3 Experimental results and discussion

According to the previous section, the aggregate properties of the prepared TGA were characterized and the basic components of the TGA were determined. According to the results obtained, the physical and mechanical properties and micro phase analysis of TGA with different TG content are recorded in the following chapters.

3.1 Determination of basic components of TGA

Figure 4 is the compressive strength change curve of TG-based paste samples cured for 7 and 28 days. When silica fume (L3) is used as the admixture of TG-based composite cementitious material, the compressive strength of the sample at 7 and 28 days ages is the largest. As an admixture, fly ash (L2) has the lowest compressive strength at each age, because the hydration activity of fly ash is low, and the hydration products of cementitious materials are less, which affects the compactness of the specimen, resulting in low strength. When S95 ore powder (L1) is used as admixture, the strength is slightly lower than that of silica fume, but the strength growth rate from 7 to 28 days is higher than that of silica fume, which is about 43.6%.

Figure 4 Compress strength of different admixtures at different ages.
Figure 4

Compress strength of different admixtures at different ages.

To finally determine the admixture of TGA, it is also necessary to observe the aggregate formation. The admixture is prepared according to the ratio of Table 3, and the aggregate morphology is shown in Figure 5. The aggregate prepared by S95 ore powder (L1) as admixture can be balled, but the particles are soft; the aggregate prepared by fly ash (L2) as an admixture is not easy to form a ball; the aggregate prepared by silica fume (L3) as admixture has high balling rate and regular shape.
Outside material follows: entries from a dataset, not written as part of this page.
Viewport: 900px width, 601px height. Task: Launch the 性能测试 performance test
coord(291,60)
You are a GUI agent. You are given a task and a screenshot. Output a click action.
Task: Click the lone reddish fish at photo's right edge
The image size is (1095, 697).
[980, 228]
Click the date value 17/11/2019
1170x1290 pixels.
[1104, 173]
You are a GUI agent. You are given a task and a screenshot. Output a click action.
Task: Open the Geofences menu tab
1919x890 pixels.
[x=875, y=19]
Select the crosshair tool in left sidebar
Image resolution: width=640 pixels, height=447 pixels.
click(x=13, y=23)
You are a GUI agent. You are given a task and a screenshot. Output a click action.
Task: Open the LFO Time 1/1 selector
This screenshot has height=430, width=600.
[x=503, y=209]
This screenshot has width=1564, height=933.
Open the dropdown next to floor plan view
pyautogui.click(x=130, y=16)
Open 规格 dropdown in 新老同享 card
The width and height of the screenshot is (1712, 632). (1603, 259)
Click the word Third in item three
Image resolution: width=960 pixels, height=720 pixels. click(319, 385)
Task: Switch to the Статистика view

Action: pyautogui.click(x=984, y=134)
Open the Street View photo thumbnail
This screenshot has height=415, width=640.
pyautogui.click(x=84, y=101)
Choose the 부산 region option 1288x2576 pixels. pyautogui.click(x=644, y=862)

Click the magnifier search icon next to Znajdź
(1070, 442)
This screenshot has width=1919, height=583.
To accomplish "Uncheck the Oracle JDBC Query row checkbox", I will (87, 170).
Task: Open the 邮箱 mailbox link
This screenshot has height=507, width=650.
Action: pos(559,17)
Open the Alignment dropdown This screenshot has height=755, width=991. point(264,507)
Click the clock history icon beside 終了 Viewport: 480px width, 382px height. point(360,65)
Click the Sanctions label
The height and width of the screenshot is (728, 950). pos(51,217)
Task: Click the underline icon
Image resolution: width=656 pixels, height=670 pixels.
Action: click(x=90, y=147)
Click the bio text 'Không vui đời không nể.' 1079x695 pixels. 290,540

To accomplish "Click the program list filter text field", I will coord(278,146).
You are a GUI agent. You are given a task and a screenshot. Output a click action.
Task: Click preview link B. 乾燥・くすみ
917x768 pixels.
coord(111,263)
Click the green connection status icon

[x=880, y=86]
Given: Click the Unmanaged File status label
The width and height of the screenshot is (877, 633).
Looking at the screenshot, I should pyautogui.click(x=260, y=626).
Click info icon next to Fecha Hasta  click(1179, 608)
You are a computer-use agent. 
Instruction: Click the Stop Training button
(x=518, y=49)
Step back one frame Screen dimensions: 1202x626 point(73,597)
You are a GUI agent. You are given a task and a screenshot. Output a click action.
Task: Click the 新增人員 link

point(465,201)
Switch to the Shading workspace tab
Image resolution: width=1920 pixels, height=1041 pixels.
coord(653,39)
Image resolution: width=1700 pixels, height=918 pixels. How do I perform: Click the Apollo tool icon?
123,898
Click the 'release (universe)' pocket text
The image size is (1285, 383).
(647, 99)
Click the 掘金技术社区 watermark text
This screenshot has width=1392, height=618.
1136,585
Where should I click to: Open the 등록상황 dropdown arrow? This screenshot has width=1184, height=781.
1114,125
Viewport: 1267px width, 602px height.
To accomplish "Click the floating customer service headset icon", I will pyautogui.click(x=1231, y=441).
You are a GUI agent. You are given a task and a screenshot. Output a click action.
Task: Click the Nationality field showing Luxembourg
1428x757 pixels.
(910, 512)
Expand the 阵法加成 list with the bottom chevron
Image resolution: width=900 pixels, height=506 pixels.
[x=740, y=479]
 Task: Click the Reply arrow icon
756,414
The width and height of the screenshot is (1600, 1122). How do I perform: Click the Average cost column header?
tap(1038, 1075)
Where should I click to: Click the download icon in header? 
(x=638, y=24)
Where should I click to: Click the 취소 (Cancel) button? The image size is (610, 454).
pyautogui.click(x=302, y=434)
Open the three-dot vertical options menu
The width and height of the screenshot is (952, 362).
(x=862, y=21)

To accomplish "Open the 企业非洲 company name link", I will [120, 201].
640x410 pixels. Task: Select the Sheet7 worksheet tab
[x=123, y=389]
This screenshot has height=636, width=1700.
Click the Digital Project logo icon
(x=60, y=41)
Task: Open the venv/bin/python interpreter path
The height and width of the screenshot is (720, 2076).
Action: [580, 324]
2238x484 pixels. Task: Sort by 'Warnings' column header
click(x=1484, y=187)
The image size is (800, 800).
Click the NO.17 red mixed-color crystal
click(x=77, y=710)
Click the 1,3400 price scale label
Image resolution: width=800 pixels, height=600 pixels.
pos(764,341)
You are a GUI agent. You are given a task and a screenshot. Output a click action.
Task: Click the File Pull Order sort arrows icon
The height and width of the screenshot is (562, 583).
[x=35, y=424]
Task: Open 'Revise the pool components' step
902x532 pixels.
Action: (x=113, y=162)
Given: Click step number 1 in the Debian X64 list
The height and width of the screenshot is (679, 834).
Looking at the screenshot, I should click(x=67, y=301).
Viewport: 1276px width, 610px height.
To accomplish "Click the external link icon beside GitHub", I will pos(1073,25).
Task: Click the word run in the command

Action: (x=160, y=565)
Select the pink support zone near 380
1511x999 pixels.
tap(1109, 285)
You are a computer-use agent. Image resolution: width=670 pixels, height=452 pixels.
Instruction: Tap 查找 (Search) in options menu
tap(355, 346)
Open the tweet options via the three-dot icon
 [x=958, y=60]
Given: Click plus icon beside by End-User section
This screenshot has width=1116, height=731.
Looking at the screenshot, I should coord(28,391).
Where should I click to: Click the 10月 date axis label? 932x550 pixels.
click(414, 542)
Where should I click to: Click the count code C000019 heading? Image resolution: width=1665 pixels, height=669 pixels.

Therefore, silica fume was selected as an admixture to prepare TGA.

Table 3

Mix ratio of artificial aggregate granulation test

Group TG (%) Cement (%) Silica fume (%) NaOH (%) HT-HPC (%)
L3 50 20 30 1 1
L4 60 20 20 1 1
L5 60 15 25 1 1
L6 60 10 30 1 1
L7 70 20 10 1 1
L8 70 15 15 1 1
L9 70 10 20 1 1
L10 80 10 10 1 1
Figure 5 Form of aggregate.
Figure 5

Form of aggregate.

According to relevant research, the amount of solid waste is generally more than 50%. To increase the utilization of TG resources, it is gradually increased on the basis of 50% TG content. At the same time, considering the high cost of cement, the amount of cement is reduced while increasing the TG and the total amount is kept unchanged, and silica fume is added. The design of artificial aggregate test with such as Table 3, the preparation of aggregate and aggregate related tests, to find the best performance of TGA.

3.2 Packing density and water absorption

Section 3.1 determines that the additive of TGA is silica fume. The statistical results of TGA particle shape coefficient and bulk density prepared according to Table 3 are shown in Table 4. It can be seen that the TGA average particle size coefficient is 1.0–1.2, which meets the requirements of GB/T 174312-2010 in Light Aggregates and their Test methods-Part 1. The aggregate after molding is approximately spherical, and the bulk density is between 700 and 800 kg/m3, which belongs to the 800-grade aggregate.

Table 4

Particle form factor and bulk density of aggregate

Group Granular factor Specification value Bulk density (kg/m3) Density range
Max Min Mean value
L3 1.22 1.03 1.13 ≤2.0 767.42 >700, ≤800
L4 1.23 1.06 1.14 775.25
L5 1.37 1.03 1.20 751.08
L6 1.17 1.03 1.10 745.08
L7 1.20 1.04 1.12 772.25
L8 1.23 1.02 1.13 761.75
L9 1.29 1.04 1.17 762.25
L10 1.22 1.02 1.12 766.70

Figure 6 is the relationship between the water absorption of TGA 1 h and the cementitious material. In each group, three equal amounts of aggregate were placed in the container, and the average value was taken as the final water absorption rate of the aggregate. With the decrease of the total amount of cementitious materials, the water absorption of aggregate showed an upward trend. When L3 group (cement:silica fume = 20%:30%), the water absorption of aggregate was the lowest at 1 h, which was 24.40%. The maximum water absorption rate of aggregate in L10 group is 31.65%. The high water absorption rate of aggregate may be due to the high water absorption rate of TG itself, which needs to be further studied and solved.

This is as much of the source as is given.